Pixel coordinate grounding data
▶
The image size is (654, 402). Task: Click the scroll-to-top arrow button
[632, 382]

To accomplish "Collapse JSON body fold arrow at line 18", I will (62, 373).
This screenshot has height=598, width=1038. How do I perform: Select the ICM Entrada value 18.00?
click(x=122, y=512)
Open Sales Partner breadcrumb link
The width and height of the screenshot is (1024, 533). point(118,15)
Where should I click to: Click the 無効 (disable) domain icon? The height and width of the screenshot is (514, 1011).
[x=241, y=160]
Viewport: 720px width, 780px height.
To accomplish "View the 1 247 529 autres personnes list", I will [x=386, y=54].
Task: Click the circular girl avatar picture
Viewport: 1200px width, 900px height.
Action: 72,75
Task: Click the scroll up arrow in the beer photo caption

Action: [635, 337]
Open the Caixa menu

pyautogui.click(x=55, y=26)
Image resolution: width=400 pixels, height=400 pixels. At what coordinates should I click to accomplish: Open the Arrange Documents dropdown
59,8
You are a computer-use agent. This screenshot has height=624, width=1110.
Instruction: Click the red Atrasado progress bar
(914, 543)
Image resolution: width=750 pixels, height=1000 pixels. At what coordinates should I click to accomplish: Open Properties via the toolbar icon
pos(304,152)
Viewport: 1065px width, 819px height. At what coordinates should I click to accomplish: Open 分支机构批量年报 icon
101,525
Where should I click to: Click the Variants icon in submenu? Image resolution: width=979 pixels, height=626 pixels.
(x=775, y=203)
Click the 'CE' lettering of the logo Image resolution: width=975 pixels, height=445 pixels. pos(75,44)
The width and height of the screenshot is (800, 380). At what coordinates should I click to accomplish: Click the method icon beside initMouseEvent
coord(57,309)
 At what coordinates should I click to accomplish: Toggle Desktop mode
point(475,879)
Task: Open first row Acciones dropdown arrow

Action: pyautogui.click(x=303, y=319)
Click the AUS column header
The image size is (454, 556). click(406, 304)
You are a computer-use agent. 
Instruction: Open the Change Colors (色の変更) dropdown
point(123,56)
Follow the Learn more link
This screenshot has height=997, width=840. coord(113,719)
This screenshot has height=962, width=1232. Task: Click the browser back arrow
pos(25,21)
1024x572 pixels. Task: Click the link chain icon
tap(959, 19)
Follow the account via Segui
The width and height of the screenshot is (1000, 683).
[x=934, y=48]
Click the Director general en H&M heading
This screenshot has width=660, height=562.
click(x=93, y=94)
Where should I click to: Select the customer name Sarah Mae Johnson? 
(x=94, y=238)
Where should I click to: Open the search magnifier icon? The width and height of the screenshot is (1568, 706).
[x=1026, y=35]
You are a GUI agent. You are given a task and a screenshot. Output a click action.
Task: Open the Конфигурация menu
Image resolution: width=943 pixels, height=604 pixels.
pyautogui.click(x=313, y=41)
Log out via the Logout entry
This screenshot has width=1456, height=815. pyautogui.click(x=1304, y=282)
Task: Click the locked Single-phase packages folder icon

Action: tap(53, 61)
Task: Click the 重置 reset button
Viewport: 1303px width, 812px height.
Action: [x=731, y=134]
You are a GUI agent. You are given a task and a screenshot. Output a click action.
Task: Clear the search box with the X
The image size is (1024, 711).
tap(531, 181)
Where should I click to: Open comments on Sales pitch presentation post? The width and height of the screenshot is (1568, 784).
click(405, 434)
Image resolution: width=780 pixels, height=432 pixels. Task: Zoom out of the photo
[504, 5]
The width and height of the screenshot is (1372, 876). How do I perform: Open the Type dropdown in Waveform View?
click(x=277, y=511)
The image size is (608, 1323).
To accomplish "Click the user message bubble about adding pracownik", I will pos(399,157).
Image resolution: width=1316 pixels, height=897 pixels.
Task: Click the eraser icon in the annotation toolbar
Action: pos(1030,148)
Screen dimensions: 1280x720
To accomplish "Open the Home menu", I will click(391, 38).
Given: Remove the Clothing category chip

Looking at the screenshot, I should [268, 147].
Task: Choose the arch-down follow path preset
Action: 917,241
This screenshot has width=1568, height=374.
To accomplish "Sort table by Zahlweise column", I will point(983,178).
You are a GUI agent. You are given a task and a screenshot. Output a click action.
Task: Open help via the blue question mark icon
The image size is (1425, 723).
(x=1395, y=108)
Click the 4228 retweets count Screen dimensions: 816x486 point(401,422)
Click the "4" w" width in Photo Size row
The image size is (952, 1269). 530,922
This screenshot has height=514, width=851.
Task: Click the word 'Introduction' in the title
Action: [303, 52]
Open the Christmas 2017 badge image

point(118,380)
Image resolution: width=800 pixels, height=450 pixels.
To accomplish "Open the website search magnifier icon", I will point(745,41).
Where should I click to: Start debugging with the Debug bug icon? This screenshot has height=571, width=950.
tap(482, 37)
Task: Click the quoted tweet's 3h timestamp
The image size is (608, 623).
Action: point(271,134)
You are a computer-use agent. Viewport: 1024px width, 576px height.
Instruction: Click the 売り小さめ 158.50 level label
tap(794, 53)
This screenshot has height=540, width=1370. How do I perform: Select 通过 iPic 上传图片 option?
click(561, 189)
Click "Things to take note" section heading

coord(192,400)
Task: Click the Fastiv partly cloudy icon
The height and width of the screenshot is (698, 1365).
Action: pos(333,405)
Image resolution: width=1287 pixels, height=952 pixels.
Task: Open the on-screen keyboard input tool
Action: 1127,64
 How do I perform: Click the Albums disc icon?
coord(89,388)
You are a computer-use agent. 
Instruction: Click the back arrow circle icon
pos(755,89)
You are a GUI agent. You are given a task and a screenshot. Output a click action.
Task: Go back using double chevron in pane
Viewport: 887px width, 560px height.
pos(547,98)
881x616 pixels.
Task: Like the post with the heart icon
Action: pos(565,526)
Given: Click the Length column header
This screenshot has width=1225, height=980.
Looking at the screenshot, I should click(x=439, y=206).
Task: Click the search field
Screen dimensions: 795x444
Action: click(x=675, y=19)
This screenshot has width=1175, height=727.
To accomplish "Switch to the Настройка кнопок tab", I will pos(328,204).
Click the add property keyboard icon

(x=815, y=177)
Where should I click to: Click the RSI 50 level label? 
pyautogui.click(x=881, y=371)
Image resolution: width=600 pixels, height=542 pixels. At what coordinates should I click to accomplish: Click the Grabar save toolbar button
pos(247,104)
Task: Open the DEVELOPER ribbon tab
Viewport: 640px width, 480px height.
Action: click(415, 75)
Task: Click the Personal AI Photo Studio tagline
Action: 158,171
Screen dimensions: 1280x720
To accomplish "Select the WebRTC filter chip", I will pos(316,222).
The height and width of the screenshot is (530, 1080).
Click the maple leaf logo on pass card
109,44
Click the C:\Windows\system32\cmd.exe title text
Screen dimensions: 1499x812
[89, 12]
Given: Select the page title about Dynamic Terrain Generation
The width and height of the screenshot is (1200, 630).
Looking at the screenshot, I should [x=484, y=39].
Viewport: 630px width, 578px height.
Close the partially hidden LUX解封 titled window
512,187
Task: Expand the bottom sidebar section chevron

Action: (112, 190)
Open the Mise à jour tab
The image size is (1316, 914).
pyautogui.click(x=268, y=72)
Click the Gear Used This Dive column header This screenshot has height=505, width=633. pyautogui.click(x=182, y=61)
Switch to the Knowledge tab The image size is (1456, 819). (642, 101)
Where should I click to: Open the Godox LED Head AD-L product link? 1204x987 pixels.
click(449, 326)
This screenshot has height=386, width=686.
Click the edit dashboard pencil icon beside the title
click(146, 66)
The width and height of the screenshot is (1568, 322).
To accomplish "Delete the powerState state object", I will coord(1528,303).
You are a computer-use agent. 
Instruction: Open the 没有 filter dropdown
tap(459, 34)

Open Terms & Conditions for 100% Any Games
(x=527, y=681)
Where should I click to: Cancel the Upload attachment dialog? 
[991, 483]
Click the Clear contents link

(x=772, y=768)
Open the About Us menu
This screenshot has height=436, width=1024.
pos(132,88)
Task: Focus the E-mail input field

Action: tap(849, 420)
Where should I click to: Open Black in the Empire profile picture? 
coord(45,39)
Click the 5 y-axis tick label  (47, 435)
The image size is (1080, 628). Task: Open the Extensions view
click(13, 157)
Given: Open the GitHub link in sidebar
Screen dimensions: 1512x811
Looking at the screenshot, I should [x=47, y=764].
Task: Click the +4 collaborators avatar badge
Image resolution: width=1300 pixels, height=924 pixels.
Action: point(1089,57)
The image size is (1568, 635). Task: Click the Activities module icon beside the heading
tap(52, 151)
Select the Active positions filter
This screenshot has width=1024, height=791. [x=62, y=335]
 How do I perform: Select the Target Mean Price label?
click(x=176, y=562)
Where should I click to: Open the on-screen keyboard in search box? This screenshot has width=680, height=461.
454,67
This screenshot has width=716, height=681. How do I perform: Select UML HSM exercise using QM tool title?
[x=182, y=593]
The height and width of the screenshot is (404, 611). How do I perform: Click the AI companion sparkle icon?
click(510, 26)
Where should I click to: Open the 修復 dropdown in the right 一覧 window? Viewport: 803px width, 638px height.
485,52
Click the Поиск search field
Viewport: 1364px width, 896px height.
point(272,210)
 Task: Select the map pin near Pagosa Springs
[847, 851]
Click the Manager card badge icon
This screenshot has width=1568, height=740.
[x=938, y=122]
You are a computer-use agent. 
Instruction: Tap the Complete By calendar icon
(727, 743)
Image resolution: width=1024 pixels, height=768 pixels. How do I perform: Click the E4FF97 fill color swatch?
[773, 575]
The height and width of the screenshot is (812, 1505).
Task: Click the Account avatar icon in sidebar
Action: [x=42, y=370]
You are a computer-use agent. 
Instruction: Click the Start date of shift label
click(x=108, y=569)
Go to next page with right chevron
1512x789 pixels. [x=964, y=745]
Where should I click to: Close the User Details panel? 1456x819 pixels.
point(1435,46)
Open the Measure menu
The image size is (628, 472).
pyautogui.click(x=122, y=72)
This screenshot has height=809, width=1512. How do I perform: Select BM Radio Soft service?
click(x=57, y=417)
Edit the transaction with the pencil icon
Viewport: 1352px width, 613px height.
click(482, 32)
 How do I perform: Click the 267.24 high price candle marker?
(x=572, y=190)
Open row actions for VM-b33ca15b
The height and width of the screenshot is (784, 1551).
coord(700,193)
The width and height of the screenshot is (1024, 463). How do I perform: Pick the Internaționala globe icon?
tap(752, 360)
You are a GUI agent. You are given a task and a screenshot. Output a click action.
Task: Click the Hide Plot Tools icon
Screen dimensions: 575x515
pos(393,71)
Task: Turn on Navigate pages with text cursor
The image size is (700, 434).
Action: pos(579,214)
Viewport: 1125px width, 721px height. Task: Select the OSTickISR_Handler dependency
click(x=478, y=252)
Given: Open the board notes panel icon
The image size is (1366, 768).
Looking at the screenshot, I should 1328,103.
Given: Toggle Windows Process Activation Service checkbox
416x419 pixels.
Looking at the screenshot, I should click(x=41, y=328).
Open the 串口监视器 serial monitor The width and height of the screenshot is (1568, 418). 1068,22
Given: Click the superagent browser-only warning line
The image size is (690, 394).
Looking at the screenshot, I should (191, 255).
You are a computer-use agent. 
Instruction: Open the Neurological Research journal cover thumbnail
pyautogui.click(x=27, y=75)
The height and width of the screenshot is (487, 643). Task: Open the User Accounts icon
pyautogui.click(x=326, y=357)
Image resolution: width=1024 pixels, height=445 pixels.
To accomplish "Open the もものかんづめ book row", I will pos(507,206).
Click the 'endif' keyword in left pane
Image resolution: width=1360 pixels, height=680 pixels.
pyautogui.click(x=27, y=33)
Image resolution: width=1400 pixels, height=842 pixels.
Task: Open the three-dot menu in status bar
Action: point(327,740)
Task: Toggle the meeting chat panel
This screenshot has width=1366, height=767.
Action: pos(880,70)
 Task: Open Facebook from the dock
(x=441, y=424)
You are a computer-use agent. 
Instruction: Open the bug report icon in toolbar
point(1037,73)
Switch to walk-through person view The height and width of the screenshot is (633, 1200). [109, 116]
◀
Using the entries, state how many of their lines hold "Switch"; give the number and no more.

• Answer section:
3